Ting Chen is currently an Engineering Manager in Trust AI at LinkedIn. Previously she was a Director of Applied Machine Learning at Tencent and also worked as Data Science Manager and Senior Machine Learning Engineer at Uber. Ting holds a PhD in computer science with research background in computer vision and machine learning. Note that the work was done when Ting was affiliated with Tencent.
Security operation center (SOC) enables enterprise to monitor and analyze organizational-wise security postures. SOC platform monitors invoking behaviors of software in devices and generates tens of millions of behavior event sequence data daily. In this work, we propose an explainable anomaly detection method using Spark AI, which automatically discovers new threat patterns from event sequence data and provides reason code for security operations. The results are further enhanced through interactive visualization. Since we need to handle tens of millions of records per day, we rely on spark for large scale data analytics and modeling. We leveraged an unsupervised anomaly detection algorithm based on Variational AutoEncoders (VAE) in this work. The model learns latent representations for all sequences of events and detects anomalies that deviate from the overall distribution using One-Class SVM. We also employ a visualization system to facilitate interpretations of anomalies and attributes for security operation.
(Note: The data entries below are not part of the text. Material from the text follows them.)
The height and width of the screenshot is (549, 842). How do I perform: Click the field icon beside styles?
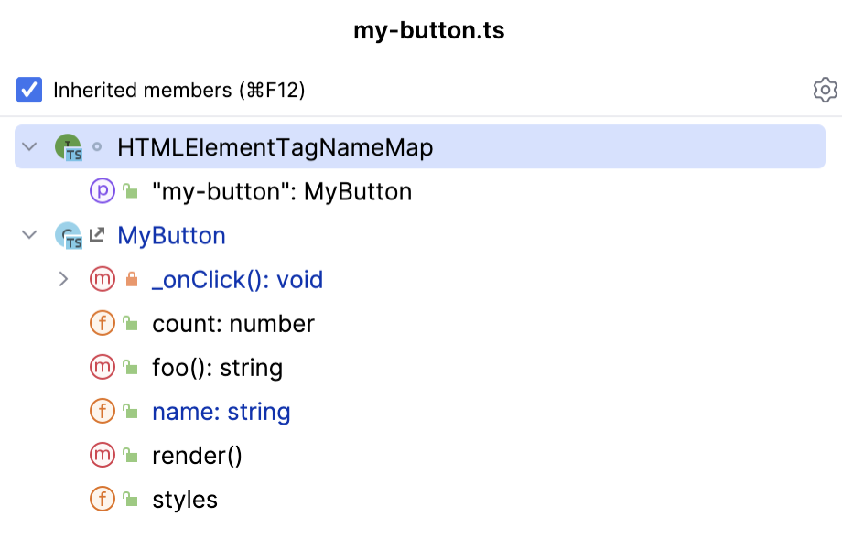102,499
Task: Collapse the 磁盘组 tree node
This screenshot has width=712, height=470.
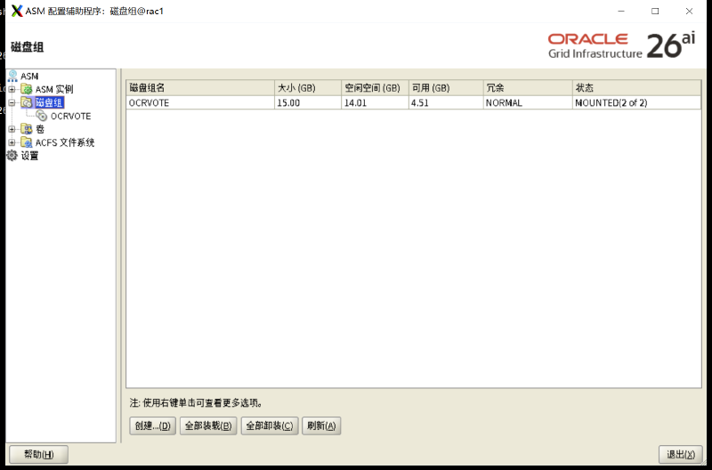Action: [12, 102]
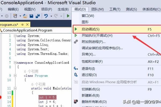Click the pin icon on Program.cs tab
The image size is (161, 107).
tap(22, 25)
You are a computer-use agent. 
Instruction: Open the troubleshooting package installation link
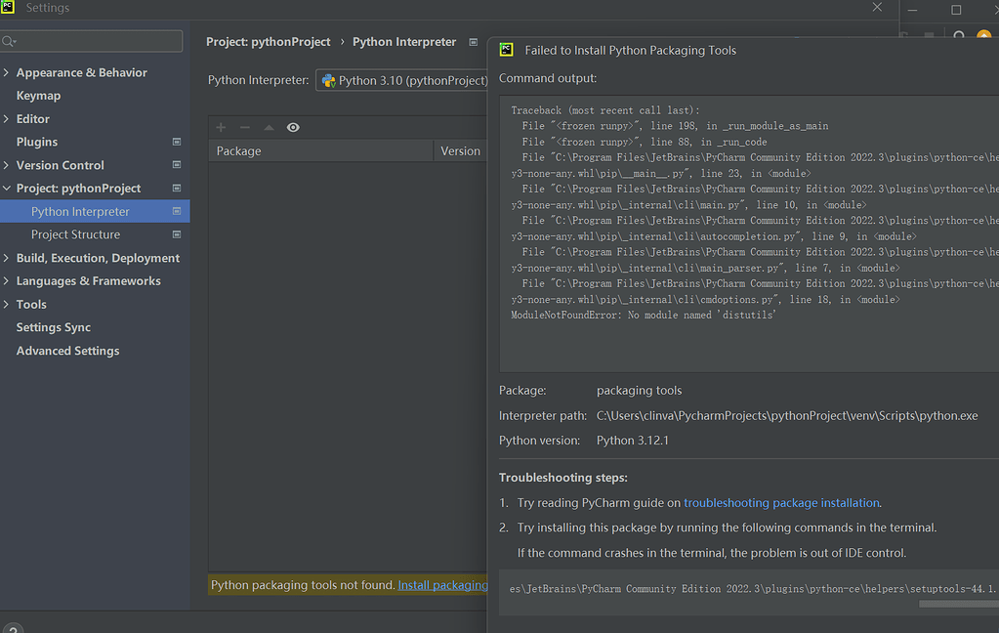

Finally, we quantitatively evaluate the performance of our anomaly detection model and demonstrate the effectiveness of our system through report and feedback collected from SOC platform.
Malicious domains are one of the main resources used to mount attacks over the Internet. It is important to detect such activities by mining the large-scale network traffic data and identifying malicious URLs, domains or IPs. The attackers often take advantages of vulnerabilities in DNS and commit activities such as stealing private information, spamming, phishing, and DDoS attacks, and tend to by-pass botnet detection by generating domain clusters from Domain Generation Algorithms (DGA). We have billions of DNS records per day. Spark AI platform hence serves as an efficient distributed platform for the processing and mining of this huge amount of data. We work on the following two cybersecurity use cases. 1. Detect DGA, Porn, and Gambling domains Each malware-compromised host machine will have a large amount of DNS request in sequential order. The domain names are either generated by DGAs or preserve particular string patterns by design. We use spark to generate DNS request domain sequences and use Word2Vec to estimate the embedding of the domains. We then estimate the similarity and the most similar domains in the embedding space are discovered as the potential malicious domains. 2. Detect cryptocurrency mining pool domains The attackers are interested in accessing computing resources to mine cryptocurrency. The malware infected computers will be directed to attacker-controlled mining pool domains. This type of DNS request does not preserve sequential order and is relatively random. Since each mining pool domain cluster is visited by a wide range of different host machines, we used LSH to evaluate the similarity among sets of hosts. As a result, LSH generates domain-bucket bipartite graph and FastUnfolding algorithm is used to discover the domain clusters. We leveraged spark AI for large scale DNS data analysis and discovered hundreds of thousands of malicious domains each day at high precision.